■ 問題
「Task: Open the A fazer list actions menu」を含む行から「will click(x=1279, y=35).」を含む行まで（両端の行を含む）のエントリを、1行を1つの文字列とするJSON配列に整えなさい。空行は除くこと。

■ 使用データ
══════

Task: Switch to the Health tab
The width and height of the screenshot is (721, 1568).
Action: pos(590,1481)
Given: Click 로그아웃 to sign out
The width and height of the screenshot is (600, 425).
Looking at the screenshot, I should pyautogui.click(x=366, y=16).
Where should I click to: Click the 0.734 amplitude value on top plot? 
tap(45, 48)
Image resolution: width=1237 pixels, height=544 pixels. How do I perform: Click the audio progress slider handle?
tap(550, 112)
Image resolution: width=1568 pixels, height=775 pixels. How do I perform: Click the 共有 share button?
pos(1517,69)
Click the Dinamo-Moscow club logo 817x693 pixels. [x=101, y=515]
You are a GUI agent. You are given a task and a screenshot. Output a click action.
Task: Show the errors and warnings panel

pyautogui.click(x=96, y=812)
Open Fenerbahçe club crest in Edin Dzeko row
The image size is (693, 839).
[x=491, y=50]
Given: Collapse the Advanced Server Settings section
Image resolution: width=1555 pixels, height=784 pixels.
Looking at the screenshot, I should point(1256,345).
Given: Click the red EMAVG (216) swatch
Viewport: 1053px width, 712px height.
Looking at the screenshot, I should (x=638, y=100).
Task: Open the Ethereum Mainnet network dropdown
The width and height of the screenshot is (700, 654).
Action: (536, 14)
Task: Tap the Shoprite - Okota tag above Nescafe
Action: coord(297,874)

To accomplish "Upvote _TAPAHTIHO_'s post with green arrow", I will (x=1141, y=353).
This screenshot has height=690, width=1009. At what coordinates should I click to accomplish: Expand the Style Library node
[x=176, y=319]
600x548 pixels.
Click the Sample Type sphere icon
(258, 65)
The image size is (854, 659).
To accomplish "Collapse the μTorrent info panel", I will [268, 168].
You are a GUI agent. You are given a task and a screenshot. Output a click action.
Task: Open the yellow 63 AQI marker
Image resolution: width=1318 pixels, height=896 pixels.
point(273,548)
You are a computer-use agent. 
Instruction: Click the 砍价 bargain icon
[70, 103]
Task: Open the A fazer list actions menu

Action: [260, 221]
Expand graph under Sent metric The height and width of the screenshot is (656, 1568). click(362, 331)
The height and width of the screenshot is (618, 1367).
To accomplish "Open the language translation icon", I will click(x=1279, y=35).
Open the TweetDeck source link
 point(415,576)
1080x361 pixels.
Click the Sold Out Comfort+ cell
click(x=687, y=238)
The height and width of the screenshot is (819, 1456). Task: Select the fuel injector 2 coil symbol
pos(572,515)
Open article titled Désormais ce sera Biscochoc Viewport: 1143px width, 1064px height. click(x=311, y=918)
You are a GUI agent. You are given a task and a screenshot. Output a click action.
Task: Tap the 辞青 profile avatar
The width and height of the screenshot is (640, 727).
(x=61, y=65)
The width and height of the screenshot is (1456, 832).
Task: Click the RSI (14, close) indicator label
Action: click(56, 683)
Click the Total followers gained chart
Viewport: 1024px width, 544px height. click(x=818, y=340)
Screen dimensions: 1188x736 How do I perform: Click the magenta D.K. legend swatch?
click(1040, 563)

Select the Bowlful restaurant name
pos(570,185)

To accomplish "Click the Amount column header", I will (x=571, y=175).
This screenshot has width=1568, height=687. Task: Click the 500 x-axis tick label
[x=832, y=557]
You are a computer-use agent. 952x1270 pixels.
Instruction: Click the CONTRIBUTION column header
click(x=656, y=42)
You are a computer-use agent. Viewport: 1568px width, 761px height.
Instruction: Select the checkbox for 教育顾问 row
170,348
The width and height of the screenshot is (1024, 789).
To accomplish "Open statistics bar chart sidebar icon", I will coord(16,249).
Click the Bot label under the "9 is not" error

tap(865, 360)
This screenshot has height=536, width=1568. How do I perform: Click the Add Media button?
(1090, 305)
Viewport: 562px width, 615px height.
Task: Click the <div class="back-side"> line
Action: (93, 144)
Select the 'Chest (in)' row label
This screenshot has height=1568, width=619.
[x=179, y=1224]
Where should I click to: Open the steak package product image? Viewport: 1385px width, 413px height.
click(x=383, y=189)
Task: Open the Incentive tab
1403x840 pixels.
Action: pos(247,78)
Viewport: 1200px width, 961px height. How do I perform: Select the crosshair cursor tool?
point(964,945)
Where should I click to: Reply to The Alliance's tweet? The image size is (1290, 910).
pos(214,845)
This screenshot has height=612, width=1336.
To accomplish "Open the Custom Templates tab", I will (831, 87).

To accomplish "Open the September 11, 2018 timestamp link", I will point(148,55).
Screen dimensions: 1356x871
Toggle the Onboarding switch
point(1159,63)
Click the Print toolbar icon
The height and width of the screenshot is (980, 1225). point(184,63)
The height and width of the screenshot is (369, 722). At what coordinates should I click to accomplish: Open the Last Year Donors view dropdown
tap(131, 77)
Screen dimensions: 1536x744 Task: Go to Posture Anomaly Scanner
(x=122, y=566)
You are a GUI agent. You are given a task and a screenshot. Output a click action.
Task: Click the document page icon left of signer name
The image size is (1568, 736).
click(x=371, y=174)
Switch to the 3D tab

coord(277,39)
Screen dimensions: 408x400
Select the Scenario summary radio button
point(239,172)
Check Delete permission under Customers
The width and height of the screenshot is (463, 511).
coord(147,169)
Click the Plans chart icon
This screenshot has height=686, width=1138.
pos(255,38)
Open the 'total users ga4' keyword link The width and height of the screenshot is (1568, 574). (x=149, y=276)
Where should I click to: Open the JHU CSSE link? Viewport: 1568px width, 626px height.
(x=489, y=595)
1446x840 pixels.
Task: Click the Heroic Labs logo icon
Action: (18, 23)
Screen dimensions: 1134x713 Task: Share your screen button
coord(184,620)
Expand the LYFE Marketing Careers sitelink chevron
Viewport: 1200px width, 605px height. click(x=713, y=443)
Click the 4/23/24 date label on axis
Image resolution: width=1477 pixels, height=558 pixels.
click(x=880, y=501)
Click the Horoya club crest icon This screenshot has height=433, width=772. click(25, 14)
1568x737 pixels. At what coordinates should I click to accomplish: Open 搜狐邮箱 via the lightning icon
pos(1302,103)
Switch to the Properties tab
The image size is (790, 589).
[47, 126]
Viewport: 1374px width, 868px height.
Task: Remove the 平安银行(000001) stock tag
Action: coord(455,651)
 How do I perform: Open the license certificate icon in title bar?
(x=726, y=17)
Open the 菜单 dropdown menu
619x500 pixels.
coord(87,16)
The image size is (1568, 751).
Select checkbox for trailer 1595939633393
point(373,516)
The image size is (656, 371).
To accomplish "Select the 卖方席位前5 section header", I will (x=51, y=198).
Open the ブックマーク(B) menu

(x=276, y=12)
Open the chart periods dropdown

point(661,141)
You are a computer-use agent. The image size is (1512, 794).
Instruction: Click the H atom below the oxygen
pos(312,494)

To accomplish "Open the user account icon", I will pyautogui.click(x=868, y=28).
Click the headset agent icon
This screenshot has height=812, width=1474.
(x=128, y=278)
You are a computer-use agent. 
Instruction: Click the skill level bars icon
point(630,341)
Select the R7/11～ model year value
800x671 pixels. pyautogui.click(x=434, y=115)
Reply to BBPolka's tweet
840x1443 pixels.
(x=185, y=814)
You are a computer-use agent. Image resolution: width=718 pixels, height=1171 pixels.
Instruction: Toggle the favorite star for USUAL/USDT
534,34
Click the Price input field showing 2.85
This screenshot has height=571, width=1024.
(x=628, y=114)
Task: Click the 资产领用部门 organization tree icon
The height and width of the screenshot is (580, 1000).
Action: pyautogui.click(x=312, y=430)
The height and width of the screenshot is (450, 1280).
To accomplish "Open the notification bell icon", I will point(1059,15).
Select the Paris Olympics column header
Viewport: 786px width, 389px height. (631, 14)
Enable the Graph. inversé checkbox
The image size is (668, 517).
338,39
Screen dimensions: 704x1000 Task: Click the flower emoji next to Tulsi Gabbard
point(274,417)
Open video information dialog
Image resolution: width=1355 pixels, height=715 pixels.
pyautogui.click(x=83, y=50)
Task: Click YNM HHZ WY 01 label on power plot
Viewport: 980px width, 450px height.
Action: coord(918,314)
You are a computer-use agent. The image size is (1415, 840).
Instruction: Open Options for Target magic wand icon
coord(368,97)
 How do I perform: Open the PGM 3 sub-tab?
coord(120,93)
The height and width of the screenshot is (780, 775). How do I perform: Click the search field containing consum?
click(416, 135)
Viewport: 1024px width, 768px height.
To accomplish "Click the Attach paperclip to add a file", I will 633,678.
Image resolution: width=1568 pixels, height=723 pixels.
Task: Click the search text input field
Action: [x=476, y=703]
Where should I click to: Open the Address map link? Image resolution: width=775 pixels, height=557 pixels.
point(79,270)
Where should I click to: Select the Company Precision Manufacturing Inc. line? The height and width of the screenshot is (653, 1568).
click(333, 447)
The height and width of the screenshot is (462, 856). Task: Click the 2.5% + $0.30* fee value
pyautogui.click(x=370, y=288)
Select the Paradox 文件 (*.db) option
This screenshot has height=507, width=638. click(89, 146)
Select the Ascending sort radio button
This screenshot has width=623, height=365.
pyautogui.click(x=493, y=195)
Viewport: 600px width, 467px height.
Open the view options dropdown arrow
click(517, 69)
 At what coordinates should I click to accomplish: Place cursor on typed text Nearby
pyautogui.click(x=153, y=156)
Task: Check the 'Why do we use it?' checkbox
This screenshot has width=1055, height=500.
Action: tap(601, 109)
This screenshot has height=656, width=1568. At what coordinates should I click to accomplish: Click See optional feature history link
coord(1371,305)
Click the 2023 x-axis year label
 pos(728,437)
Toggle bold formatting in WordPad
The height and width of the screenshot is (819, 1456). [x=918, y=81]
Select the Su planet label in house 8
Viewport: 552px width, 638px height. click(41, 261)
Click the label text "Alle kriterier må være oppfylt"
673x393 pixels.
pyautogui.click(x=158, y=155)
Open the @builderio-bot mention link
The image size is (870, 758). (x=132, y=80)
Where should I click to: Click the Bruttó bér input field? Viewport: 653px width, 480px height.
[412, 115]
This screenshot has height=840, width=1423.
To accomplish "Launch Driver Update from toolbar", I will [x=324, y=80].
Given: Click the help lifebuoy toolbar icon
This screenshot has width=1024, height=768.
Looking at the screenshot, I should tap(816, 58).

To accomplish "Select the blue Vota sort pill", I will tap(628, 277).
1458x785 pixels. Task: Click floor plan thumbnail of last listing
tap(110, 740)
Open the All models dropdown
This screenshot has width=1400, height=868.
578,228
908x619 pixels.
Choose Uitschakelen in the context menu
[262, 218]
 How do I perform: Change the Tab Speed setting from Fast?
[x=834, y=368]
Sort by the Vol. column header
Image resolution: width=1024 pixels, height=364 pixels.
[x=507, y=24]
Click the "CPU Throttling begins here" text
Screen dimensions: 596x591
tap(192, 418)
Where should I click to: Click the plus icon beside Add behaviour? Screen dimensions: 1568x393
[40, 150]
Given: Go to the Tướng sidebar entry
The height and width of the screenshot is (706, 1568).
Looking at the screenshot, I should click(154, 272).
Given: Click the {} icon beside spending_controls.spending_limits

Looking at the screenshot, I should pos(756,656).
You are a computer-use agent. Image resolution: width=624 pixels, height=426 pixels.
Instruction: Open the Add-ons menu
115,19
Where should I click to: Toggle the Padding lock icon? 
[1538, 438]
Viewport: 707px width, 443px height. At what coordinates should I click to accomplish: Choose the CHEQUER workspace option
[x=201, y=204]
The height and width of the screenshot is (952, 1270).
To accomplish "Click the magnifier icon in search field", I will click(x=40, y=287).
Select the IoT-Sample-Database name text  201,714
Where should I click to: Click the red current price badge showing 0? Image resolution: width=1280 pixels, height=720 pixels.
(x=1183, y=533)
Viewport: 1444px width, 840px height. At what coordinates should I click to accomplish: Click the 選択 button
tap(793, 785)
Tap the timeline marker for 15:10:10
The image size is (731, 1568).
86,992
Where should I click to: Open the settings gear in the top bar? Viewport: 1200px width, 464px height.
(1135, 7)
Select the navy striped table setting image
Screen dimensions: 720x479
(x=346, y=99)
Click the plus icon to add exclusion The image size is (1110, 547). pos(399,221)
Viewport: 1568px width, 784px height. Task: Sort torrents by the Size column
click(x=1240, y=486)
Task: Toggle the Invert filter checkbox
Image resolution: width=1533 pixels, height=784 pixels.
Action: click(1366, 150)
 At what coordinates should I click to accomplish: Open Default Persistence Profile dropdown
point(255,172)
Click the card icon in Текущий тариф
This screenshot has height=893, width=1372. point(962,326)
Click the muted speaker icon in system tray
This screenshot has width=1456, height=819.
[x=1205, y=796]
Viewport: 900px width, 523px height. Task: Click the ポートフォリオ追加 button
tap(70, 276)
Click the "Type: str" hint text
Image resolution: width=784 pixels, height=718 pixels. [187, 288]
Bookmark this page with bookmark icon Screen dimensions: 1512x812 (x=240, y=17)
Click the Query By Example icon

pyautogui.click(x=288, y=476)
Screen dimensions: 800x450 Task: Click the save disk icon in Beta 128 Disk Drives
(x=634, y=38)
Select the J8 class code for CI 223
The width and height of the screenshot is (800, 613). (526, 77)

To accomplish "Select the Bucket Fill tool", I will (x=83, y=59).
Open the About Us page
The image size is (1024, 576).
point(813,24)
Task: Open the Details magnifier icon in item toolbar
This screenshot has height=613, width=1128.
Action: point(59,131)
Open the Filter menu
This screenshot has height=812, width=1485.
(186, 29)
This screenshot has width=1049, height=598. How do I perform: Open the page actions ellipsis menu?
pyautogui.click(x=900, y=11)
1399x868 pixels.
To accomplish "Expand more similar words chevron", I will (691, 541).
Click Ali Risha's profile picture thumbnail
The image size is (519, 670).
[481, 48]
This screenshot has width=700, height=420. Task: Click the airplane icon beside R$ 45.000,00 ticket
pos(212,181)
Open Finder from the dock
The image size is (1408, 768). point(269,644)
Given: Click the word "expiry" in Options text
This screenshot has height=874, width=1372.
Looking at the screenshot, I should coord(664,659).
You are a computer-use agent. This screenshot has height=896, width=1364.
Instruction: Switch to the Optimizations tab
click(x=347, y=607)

══════

■ 解答例
[
  "Task: Open the A fazer list actions menu",
  "Action: [260, 221]",
  "Expand graph under Sent metric The height and width of the screenshot is (656, 1568). click(362, 331)",
  "The height and width of the screenshot is (618, 1367).",
  "To accomplish \"Open the language translation icon\", I will click(x=1279, y=35)."
]